### Selection
However, the latter case is more common for data analysts or business users who want to answer an analytics question; they don’t need to know about the extra column used for technical purposes (partitioning).
This is where Iceberg’s hidden partitioning feature shines:
Instead of creating additional columns to partition based on transform values, Iceberg only records the transformation used on the column.
Thus, Iceberg stores less data in the storage because it doesn’t need to store extra columns.
Because the metadata records the transformation on the original column, the user can filter on that column, and the query engine will apply the transformation to prune the data.
Another challenge with traditional partitioning is that it relies on the physical structure of the files being laid out into subdirectories; changing how the table was partitioned required rewriting the whole table.
Apache Iceberg solves this problem by storing all the historical partition schemes. If the table is first partitioned by scheme A and then later partitioned by schema B, Iceberg exposes this information to the query engine to create two separate execution plans to evaluate the filter again with each partition scheme.
Given a table initially partitioned by the created_timestamp
field at a monthly granularity, the transformation month(created_timestamp)
is recorded as the first partitioning scheme. Later, the user updates the table to be partitioned by created_timestamp
at a daily granularity, with the transformation day(created_timestamp)
recorded as the second partitioning scheme.

### Information shown
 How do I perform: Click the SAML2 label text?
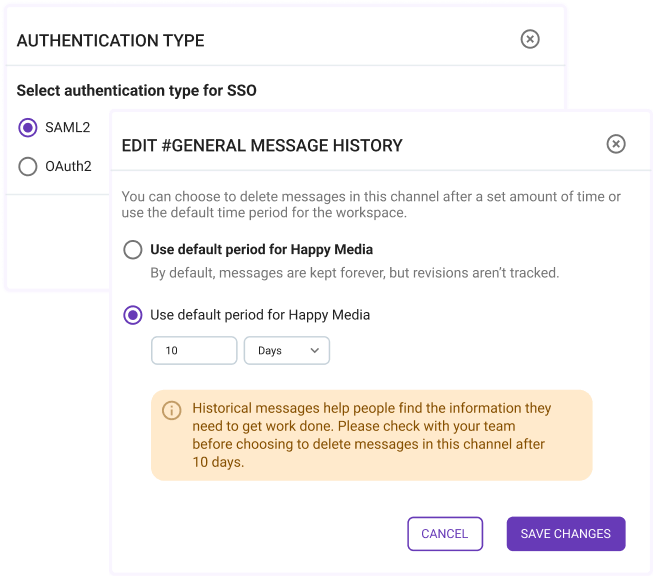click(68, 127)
--
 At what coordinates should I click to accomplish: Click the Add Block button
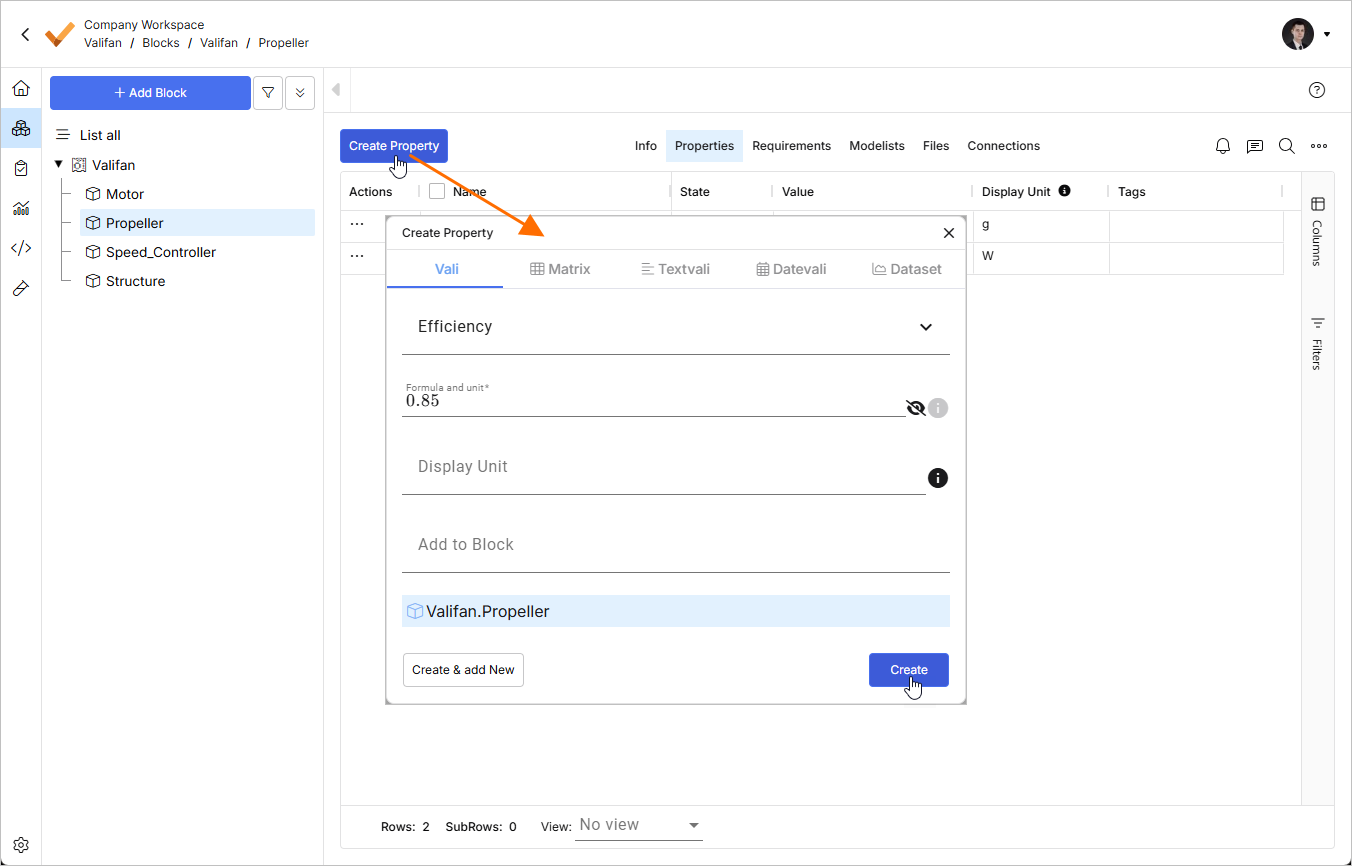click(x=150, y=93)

### Written request
Rewrite the Iceberg partitioning text from the words "However, the latter" through the words "on the column.", putting "data scientists" in place of "data analysts".

### Full response
However, the latter case is more common for data scientists or business users who want to answer an analytics question; they don’t need to know about the extra column used for technical purposes (partitioning).
This is where Iceberg’s hidden partitioning feature shines:
Instead of creating additional columns to partition based on transform values, Iceberg only records the transformation used on the column.